Noni the Pony
- Author: Alison Lester
- Illustrator: Alison Lester
- Language: English
- Subject: Children's literature, picture book, Ponies
- Published: 2010 (Allen & Unwin)
- Publication place: Australia
- Media type: Print (hardback, paperback)
- Pages: 32 (unpaginated)
- ISBN: 9781741758887
- OCLC: 585906804

= Noni the Pony =

Picture book by Alison Lester

Noni the Pony is a 2010 children's picture book by Alison Lester.
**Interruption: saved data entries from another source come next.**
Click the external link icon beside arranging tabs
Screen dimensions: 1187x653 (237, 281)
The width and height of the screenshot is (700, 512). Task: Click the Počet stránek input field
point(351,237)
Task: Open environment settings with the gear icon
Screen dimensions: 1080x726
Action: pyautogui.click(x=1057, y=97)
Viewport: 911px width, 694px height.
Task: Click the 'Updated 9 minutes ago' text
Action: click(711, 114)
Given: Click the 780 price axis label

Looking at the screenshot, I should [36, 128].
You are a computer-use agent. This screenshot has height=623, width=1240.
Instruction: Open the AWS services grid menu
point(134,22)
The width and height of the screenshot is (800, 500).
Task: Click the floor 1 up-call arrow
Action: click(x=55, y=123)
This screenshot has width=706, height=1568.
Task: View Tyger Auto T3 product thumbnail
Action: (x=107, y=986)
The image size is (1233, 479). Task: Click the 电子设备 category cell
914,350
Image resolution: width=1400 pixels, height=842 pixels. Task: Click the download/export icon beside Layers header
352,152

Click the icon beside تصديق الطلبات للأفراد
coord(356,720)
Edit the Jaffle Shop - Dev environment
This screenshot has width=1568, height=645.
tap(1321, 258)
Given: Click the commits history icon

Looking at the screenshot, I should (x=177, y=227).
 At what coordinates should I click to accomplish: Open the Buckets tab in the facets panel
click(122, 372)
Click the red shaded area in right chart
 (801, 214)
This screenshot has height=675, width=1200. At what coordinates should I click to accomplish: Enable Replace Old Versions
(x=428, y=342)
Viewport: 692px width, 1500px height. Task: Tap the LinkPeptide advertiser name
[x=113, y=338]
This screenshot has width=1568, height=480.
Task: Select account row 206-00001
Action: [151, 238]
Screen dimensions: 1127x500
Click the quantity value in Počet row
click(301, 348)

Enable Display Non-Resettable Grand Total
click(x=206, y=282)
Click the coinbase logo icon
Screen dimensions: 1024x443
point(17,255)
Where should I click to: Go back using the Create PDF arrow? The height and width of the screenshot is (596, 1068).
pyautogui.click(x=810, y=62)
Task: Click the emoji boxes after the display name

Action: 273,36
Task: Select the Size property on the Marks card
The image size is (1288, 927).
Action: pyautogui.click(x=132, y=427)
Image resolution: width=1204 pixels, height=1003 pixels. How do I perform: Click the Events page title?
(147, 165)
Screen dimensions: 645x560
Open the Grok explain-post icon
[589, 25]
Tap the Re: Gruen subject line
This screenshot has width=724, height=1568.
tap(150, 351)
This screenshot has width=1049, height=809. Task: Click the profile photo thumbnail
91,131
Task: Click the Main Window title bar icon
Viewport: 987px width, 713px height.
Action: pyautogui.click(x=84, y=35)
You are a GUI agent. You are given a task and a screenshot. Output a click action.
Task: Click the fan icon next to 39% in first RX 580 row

It is about a day with a friendly, caring pony called Noni and her friends, Dave dog, and Coco the cat.

==Publication history==
- 2010, Australia, Allen & Unwin ISBN 9781741758887
- 2012, USA, Beach Lane Books ISBN 9781442459595

==Reception==
Booklist wrote, in a review of Noni the Pony, "The graphic art, with its soft, round shapes and soothing, textured background colors, will appeal to small children, as will the cheery couplets." and Kirkus Reviews described Noni as "the perfect pony for preschoolers", and Lester's illustrations as "droll".

Noni the Pony has also been reviewed by The New York Times, School Library Journal, Horn Book Guide Reviews, Books+Publishing, Publishers Weekly, Educating Young Children, Every Child, Magpies, Reading Time, and Scan.